══ Record extracts

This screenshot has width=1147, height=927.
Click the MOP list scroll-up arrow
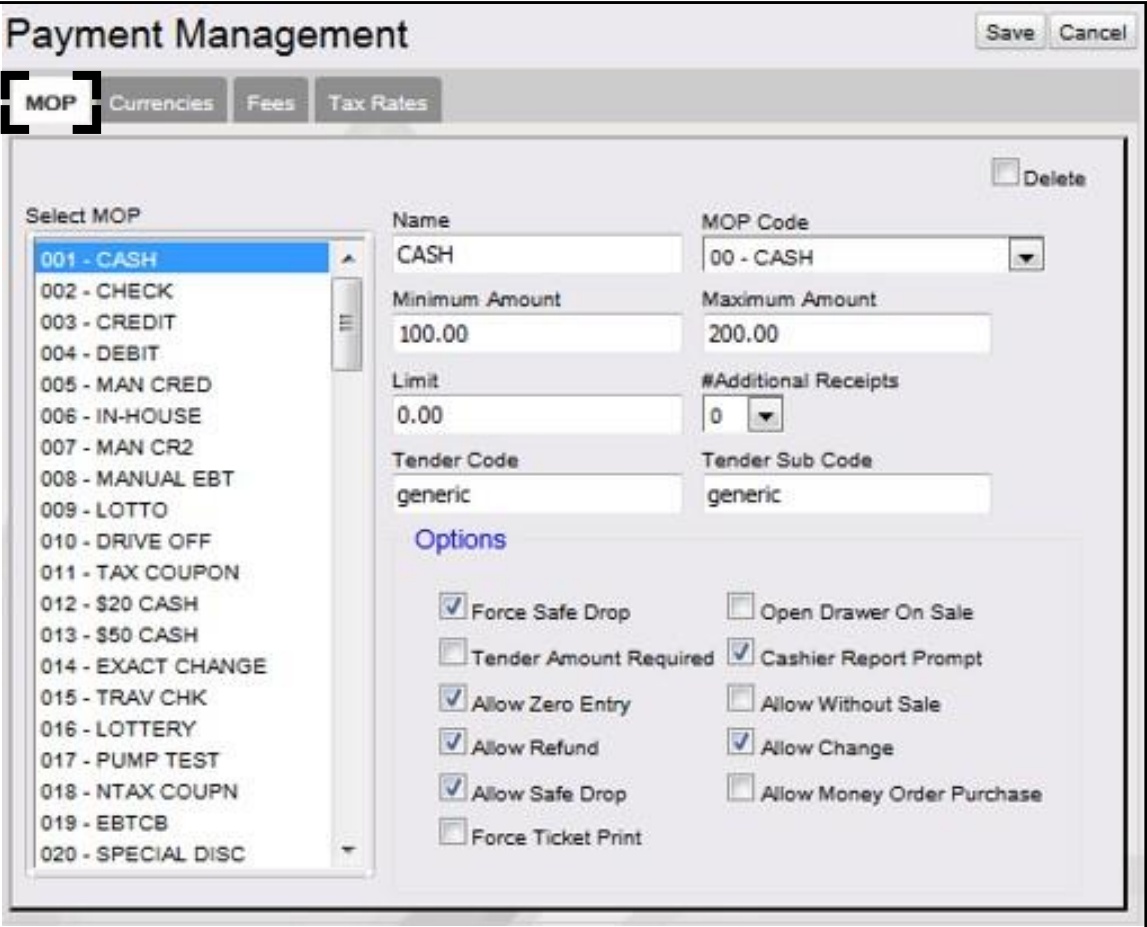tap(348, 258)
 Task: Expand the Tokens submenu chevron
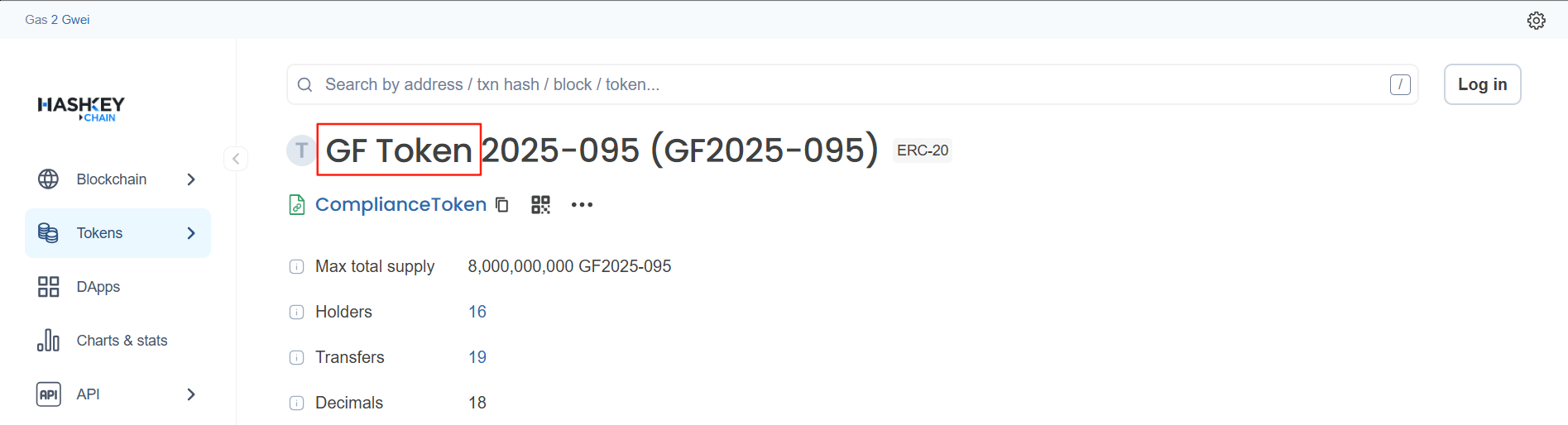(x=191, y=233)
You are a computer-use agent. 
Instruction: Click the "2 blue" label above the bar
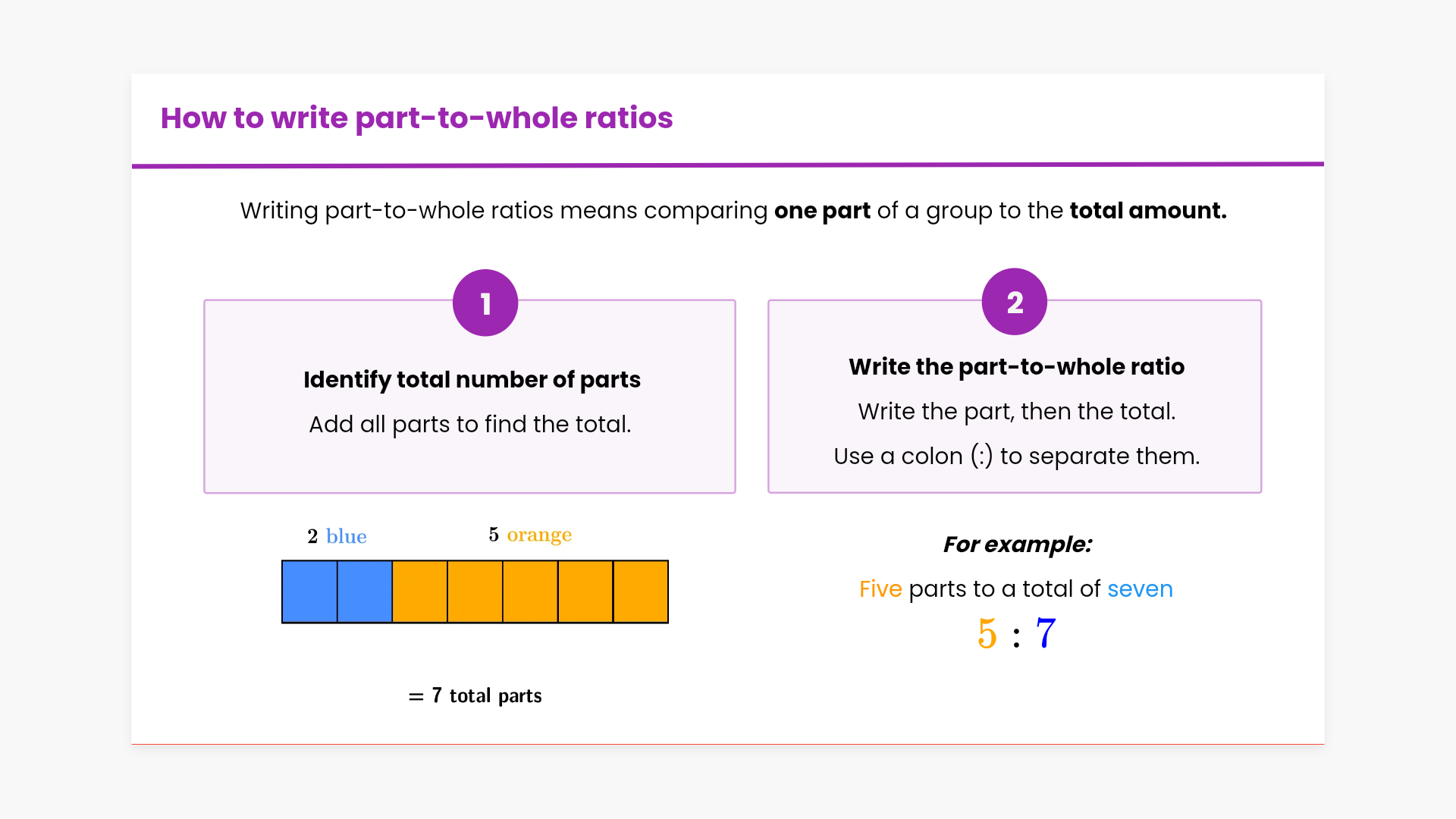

════
══ Record extracts

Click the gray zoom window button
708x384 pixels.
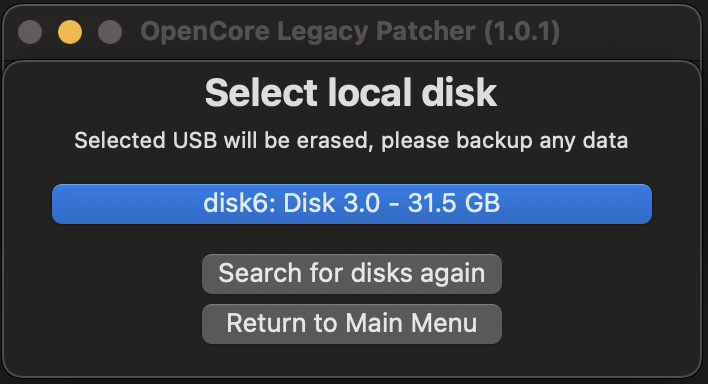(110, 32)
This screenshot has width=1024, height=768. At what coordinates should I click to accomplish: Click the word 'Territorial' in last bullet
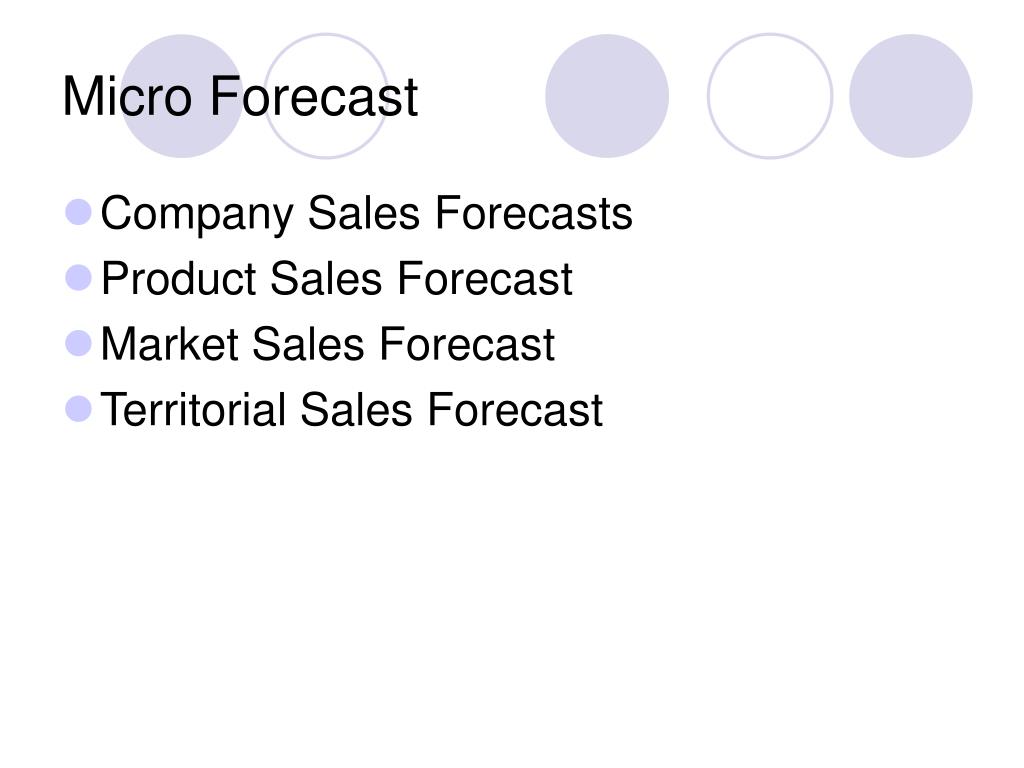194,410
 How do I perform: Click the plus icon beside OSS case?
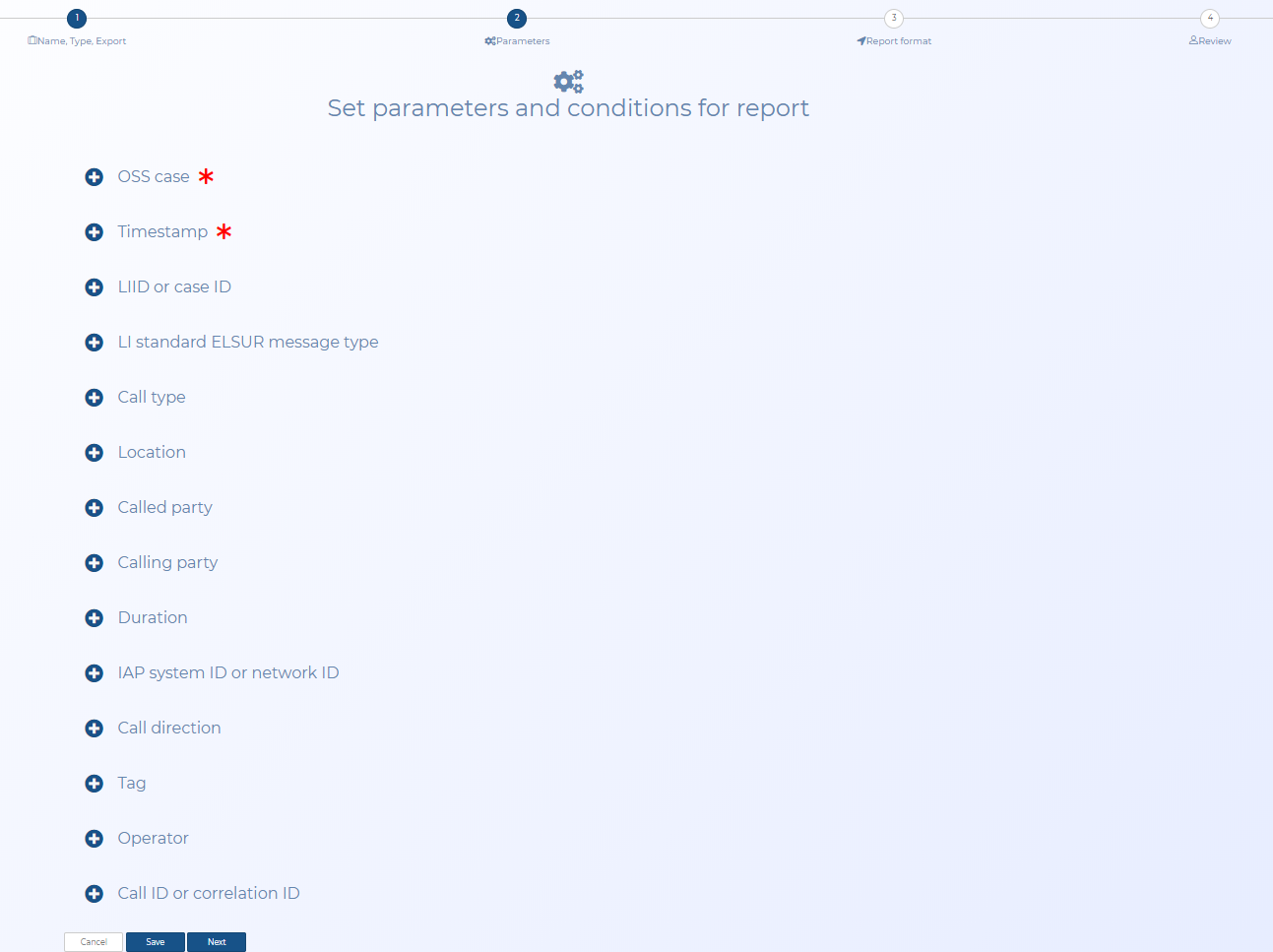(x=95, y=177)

════
══ Record extracts

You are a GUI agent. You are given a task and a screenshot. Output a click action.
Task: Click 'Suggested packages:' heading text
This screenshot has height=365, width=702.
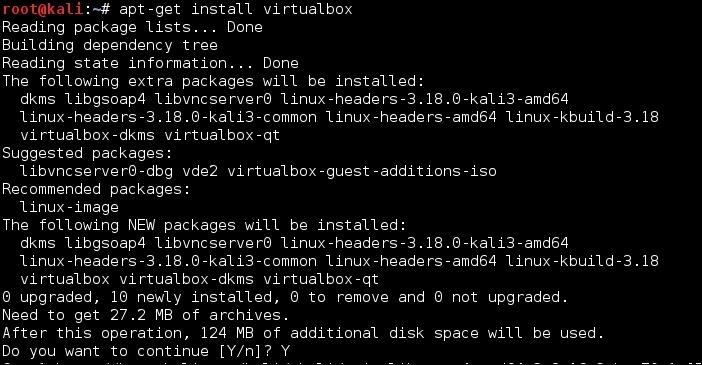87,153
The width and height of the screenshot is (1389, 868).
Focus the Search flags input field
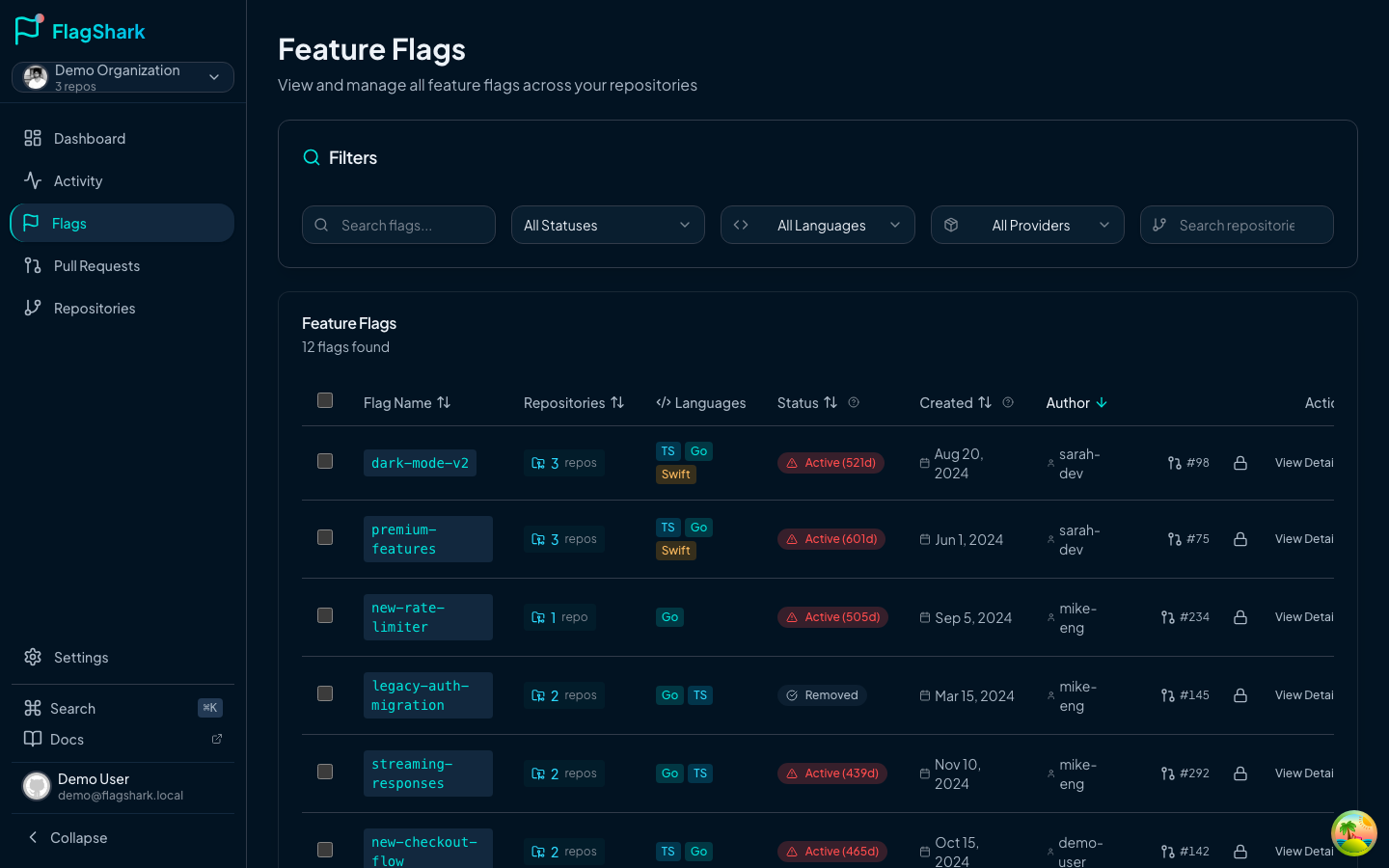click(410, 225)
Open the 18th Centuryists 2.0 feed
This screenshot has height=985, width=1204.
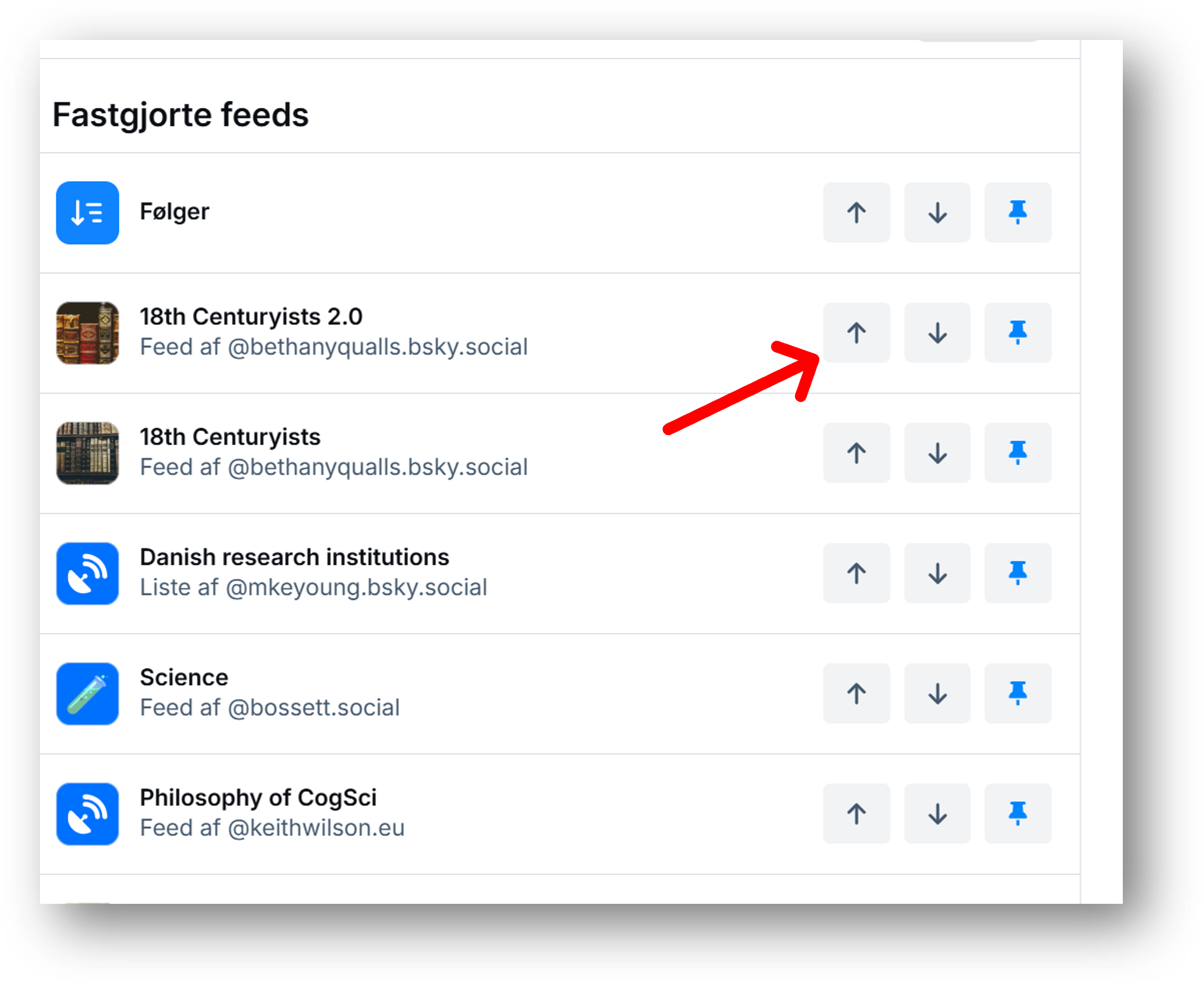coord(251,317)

════

* **Work instruction**
Within the data above, repeat exactly the lines from the one bearing "Click the MOP list scroll-up arrow" through the one bearing "Instruction: Click the". Include no pictures and nothing else.

* **Your solution**
Click the MOP list scroll-up arrow
tap(348, 258)
 Task: Expand the Tokens submenu chevron
(x=191, y=233)
You are a computer-use agent. 
Instruction: Click the "2 blue" label above the bar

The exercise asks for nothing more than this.